Ron Lemon, county legislator, said one thing that would be discussed at an upcoming legislature meeting would be the costs for assigned legal counsel. He believed that one legislator would present a resolution that instead of just assigning counsel from within the county, maybe sharing with other counties would work. Feedback that Lemon has gotten suggests that people are not in favor of this, since it takes work away from county practitioners. He said that he was going to get more information on this issue in order to make the best-educated decision possible. A second concern is over the costs of social service benefits the county incurs. One person wrote a letter to the editor suggesting residency requirements in Chautauqua County for benefits.

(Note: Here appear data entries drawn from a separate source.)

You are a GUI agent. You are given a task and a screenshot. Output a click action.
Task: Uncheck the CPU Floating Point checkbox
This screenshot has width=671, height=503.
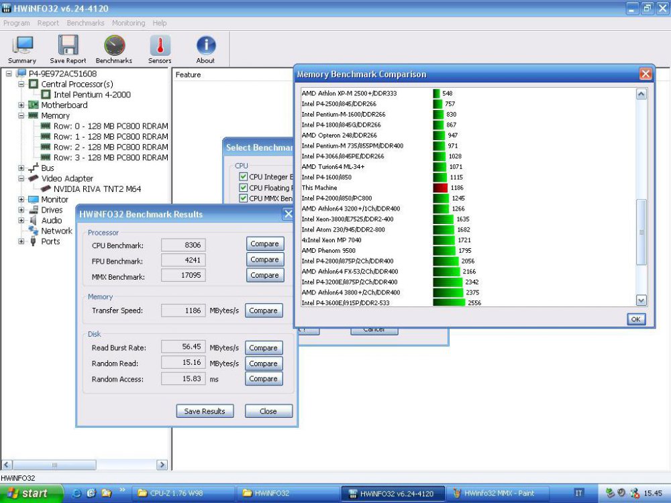[244, 188]
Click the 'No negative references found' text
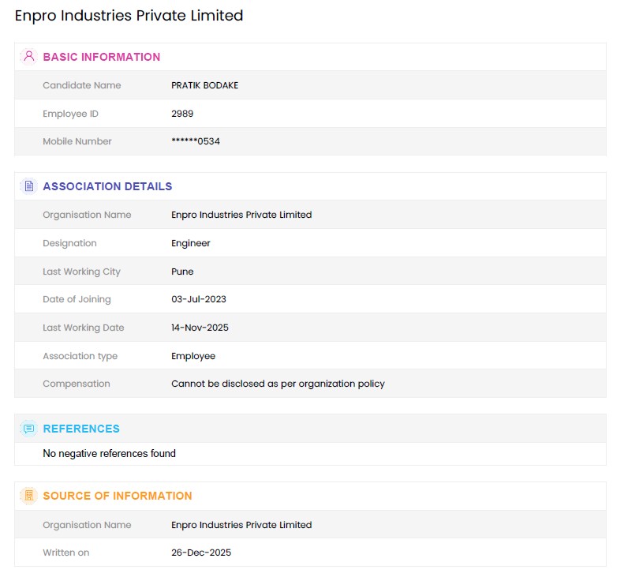The height and width of the screenshot is (577, 624). coord(109,453)

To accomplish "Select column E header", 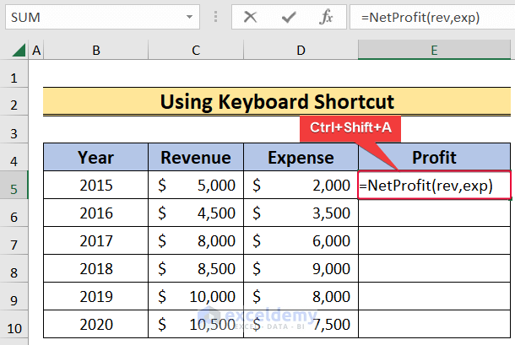I will [x=434, y=51].
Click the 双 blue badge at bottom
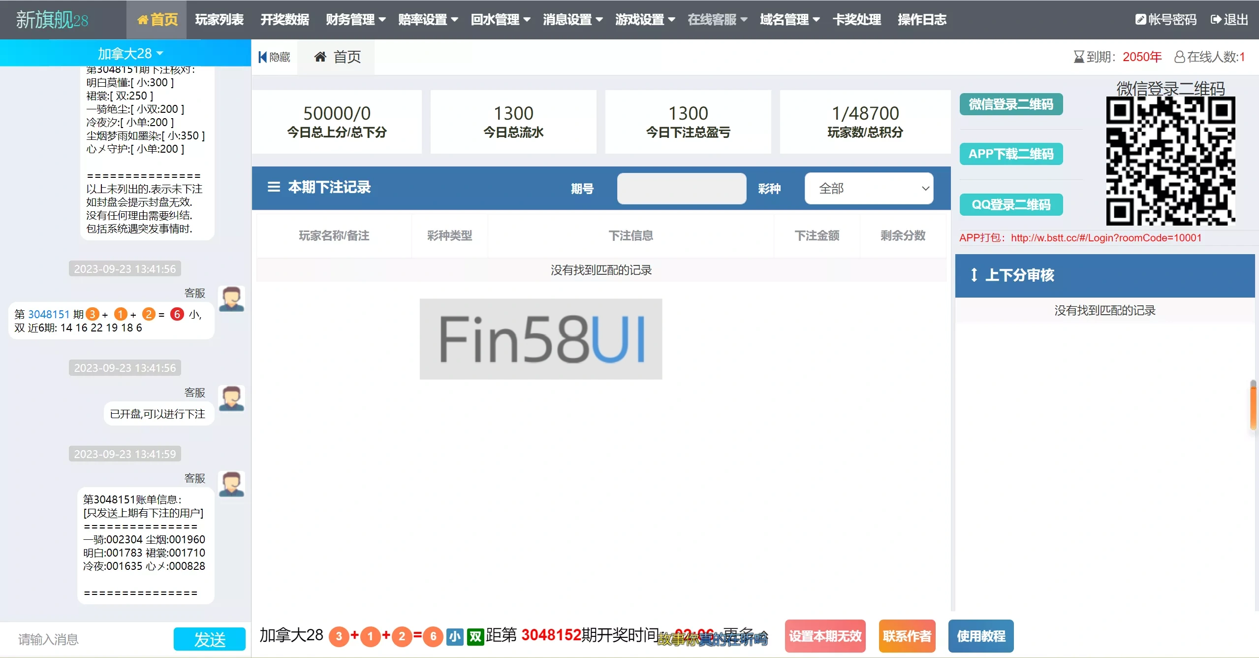Viewport: 1259px width, 658px height. 474,636
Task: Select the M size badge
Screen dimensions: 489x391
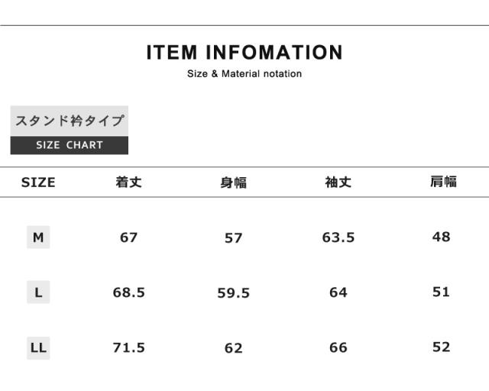Action: (38, 238)
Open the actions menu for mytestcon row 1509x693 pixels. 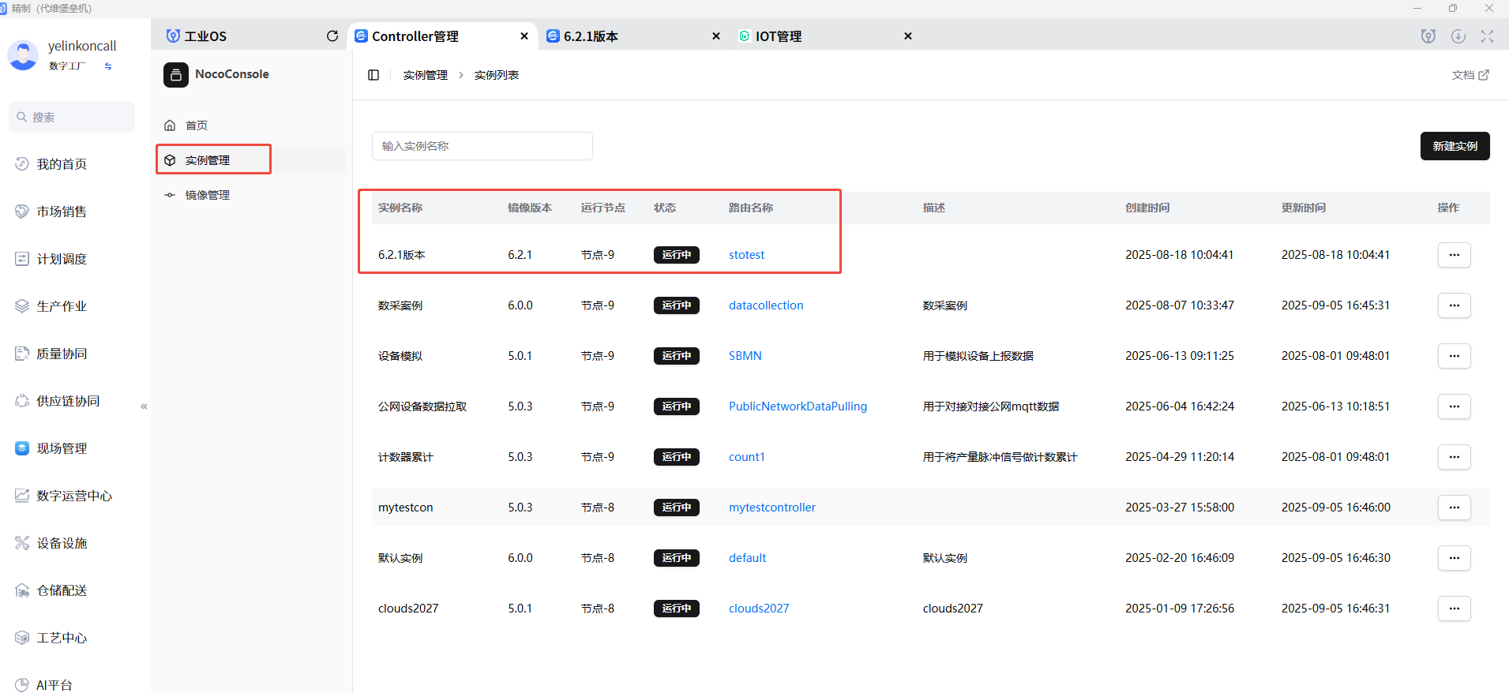1454,508
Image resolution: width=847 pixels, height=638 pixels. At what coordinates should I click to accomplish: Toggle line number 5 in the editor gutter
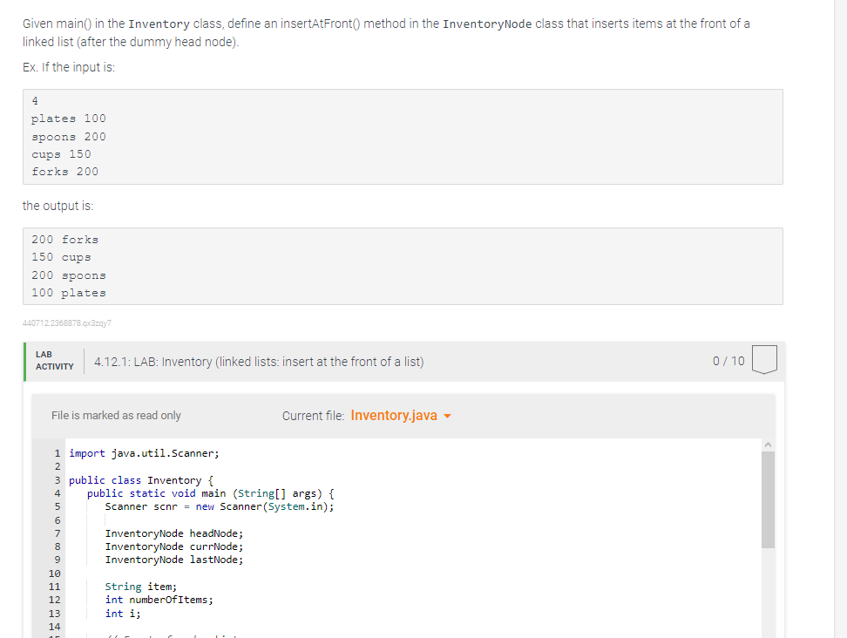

Lemon noted that this is a state-controlled issue, not local. A study showed that there is an average of 700 applicants per month in Chautauqua County, with only 20 from out of state. Each case is judged on its own merit. Lemon also stated that the Welfare to Work program has saved the county over $20 million since 2010 with its Front End Detection System. This FEDS oversight program makes sure that recipients are only receiving benefits to which they are entitled.
Councilman Terry Walker read a letter from Roland Swanson tendering his resignation form the Memorial Day Committee. Swanson gave a recommendation for someone to take his place on the committee. Board members discussed the possibility of some kind of recognition from the town for his many services to the community.
Cemetery caretaker Alan Short's report stated that the new sign was up in Riverside Cemetery. Everything was under control in the cemeteries.
The next regular meeting of the Poland Town Board will be held on Tuesday, Sept. 9, at 7 p.m. in the town hall. Snow will be available at 5:30 p.m. to meet with residents about any concerns. Residents are encouraged to attend and see their elected officials in action.